## Problem to work on
Starting with the line that contains "This screenshot has height=393, width=684." and going on through the line that contains "(x=365, y=35)", write those lines out again with "toggle" swapped for "switch" and nothing else altered.

## Extracted information
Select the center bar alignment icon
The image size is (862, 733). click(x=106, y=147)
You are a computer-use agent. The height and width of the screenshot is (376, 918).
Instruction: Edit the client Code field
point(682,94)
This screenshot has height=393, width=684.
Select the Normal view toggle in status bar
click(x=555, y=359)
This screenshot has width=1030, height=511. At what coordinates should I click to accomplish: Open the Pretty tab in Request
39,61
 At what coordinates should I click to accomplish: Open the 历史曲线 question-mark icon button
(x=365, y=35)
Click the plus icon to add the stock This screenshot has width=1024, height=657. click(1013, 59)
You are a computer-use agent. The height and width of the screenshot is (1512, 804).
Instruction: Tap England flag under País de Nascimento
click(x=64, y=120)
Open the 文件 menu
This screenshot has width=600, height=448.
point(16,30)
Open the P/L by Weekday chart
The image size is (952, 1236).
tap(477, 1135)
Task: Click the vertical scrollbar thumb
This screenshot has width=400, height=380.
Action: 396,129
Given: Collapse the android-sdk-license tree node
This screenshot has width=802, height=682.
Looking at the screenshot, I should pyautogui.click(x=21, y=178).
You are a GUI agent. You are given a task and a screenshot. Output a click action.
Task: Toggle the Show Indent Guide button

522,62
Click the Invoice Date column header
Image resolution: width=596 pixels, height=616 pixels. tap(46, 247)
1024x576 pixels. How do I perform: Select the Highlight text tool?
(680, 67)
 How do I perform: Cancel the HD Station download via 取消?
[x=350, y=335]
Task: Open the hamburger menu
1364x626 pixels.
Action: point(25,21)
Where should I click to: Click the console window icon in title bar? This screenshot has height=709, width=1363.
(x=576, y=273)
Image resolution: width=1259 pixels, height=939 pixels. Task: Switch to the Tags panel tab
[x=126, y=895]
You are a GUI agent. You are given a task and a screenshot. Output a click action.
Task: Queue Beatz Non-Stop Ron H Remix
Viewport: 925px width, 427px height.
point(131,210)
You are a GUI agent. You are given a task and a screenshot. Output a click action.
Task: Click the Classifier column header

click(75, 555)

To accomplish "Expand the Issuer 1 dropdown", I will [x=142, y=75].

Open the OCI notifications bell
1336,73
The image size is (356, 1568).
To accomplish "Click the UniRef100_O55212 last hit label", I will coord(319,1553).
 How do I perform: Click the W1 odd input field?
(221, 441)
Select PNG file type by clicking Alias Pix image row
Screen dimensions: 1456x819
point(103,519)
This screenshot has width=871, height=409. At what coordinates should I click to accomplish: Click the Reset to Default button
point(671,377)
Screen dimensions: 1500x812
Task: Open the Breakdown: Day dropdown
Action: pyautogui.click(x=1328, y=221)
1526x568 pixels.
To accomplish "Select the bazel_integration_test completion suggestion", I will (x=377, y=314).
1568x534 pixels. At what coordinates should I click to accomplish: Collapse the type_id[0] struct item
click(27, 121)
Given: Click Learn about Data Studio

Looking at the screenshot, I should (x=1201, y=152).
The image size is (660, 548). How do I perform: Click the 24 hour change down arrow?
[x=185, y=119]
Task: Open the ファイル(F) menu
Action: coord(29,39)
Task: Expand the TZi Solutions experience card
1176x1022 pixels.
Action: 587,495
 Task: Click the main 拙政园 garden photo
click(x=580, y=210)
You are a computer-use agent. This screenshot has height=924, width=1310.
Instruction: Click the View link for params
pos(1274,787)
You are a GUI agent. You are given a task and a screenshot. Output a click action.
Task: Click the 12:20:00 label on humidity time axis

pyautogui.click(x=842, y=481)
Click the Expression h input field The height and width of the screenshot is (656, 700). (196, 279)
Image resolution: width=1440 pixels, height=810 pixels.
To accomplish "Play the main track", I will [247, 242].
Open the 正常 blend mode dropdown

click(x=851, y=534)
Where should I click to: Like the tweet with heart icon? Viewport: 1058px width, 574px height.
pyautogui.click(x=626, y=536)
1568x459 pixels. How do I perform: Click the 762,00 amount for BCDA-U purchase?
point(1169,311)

## Exercise response
This screenshot has height=393, width=684.
Select the Normal view switch in status bar
click(x=555, y=359)
This screenshot has width=1030, height=511. At what coordinates should I click to accomplish: Open the Pretty tab in Request
39,61
 At what coordinates should I click to accomplish: Open the 历史曲线 question-mark icon button
(x=365, y=35)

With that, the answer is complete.